Preprocessor options can be applied in any order, as desired, and repeated
by specifying the order and repetitions on the command line in the preprocessor sequence. A preprocessor sequence consists of a list of preprocessor runs, or just runs. Each run may be followed by a
positive integer or another run. A run is a concatenation of preprocessor
options from the above table, wrapped inside matching curly braces. The
preprocessing operations specified by the options of a run are applied in
the order in which they are specified. The run may be repeated if it is
immediately followed by a positive integer
. In that case the run is
repeated
times or until the internal form is the same before and after
the run (that is, until reaching a fixed point). If the run is not followed
by a number then it will repeat until reaching a fixed point. For
example, the following is a run which applies existential quantification,
followed by dependent variable clustering:
{ExDc}
The following is a preprocessor sequence with three runs, the first
repeated at most 3 times, the second at most 2 times and the third at
most 10 times:
{ExDc}3{ExSt}2{ExPr}10
Nesting of runs is allowed as in
{{StDc{Pr{ExDc}3}{Ex}10}Ex}
There may be times when a preprocessor run should be run the maximum number
of times specified, instead of stopping early once reaching a fixed point.

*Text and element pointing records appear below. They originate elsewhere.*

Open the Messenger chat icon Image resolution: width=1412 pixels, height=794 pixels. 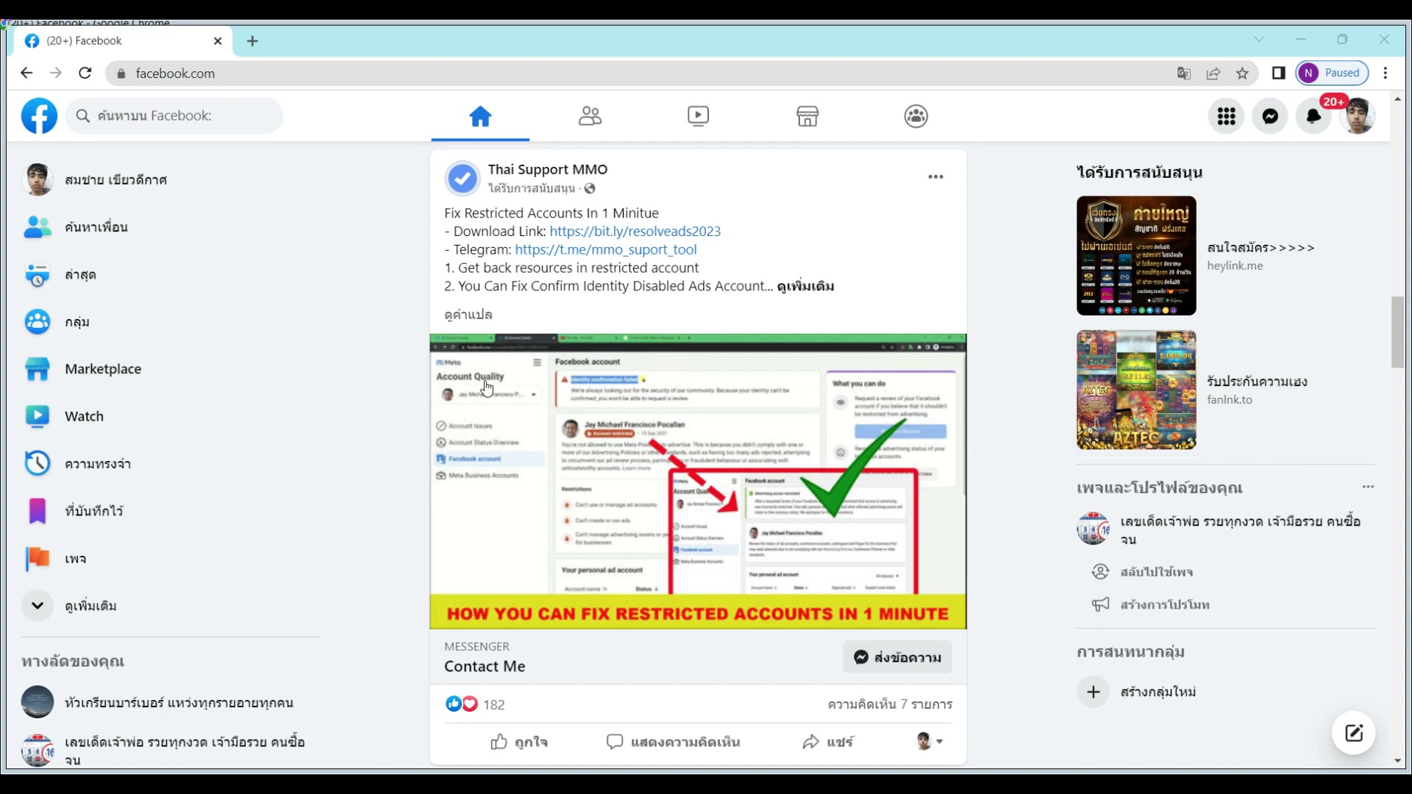pyautogui.click(x=1270, y=116)
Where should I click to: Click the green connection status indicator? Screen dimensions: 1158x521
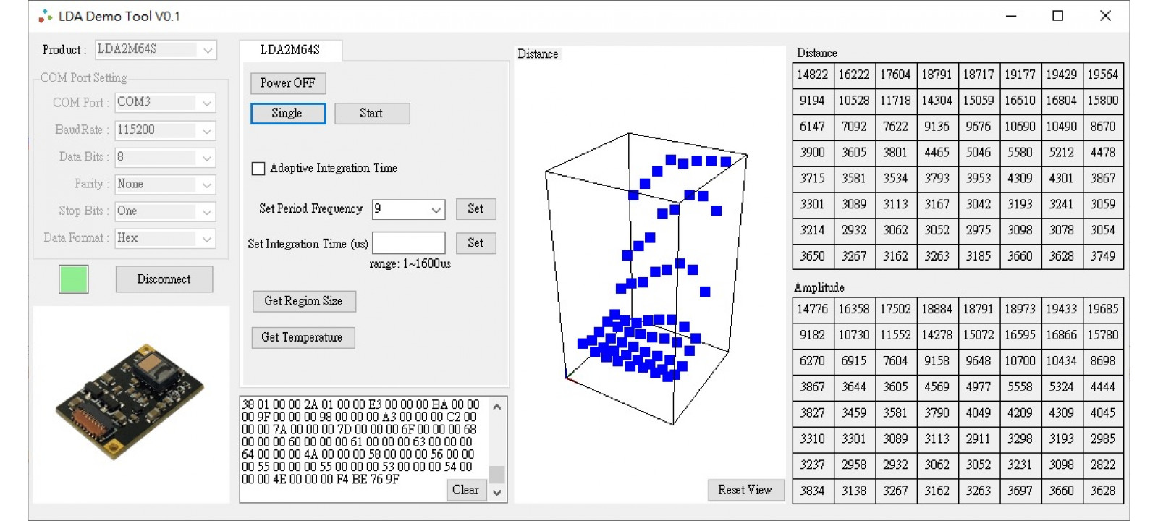click(74, 279)
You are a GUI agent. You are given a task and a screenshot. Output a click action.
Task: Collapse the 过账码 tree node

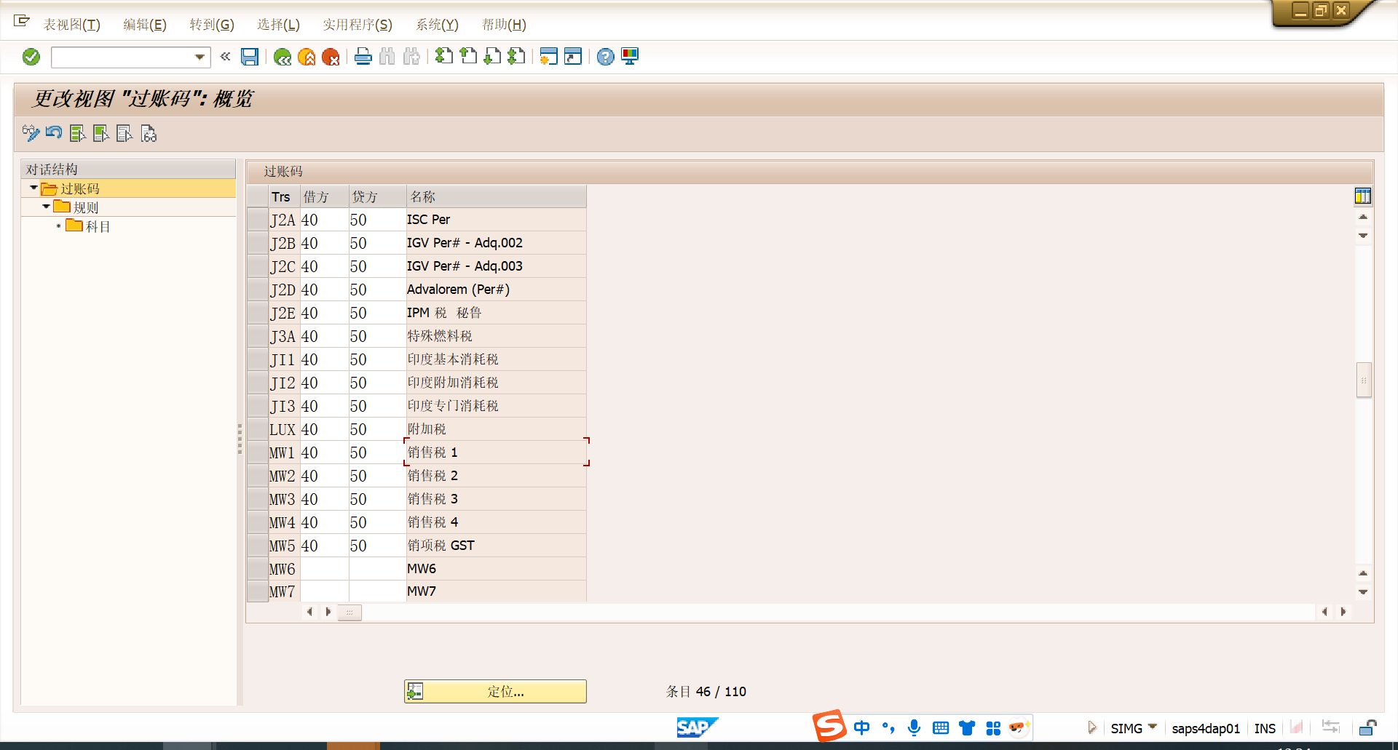(x=33, y=188)
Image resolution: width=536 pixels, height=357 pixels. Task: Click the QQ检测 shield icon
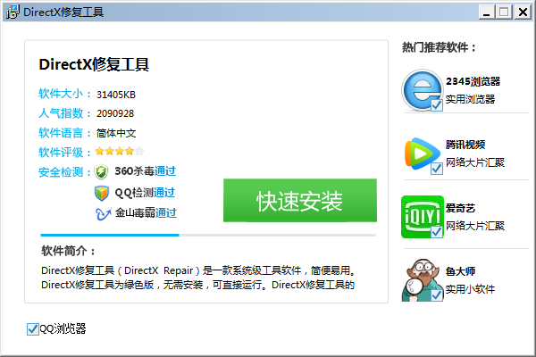click(x=102, y=193)
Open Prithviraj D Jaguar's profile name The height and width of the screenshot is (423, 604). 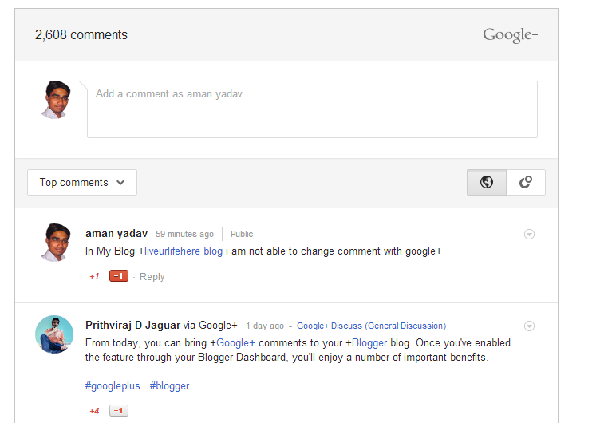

There may also be times when only certain functions of a preprocessing run
should be considered when determining a stopping condition. All of this can
be controlled by bounding preprocessor runs, or options, inside of square
brackets. A set of square brackets should be followed by either 0 or 1 where
a 0 forces the internal form to be recognized as not altered, and a 1 forces
the internal form to be recognized as altered. For example:
{[ExDc]1}10
This sequence will causes the preprocessing run to loop 10 times even if the
internal form reachs a fixed point prior to 10 iterations. This happens
because the square brackets force sbsat to consider the internal form as
having been modified, even though it may not have been.
{Ex[St]0Dc}
This sequence causes the preprocessing run to loop only when either `Ex' or
`Dc' modify the internal form. `St' may modify the internal form, but the
looping process ignores this information.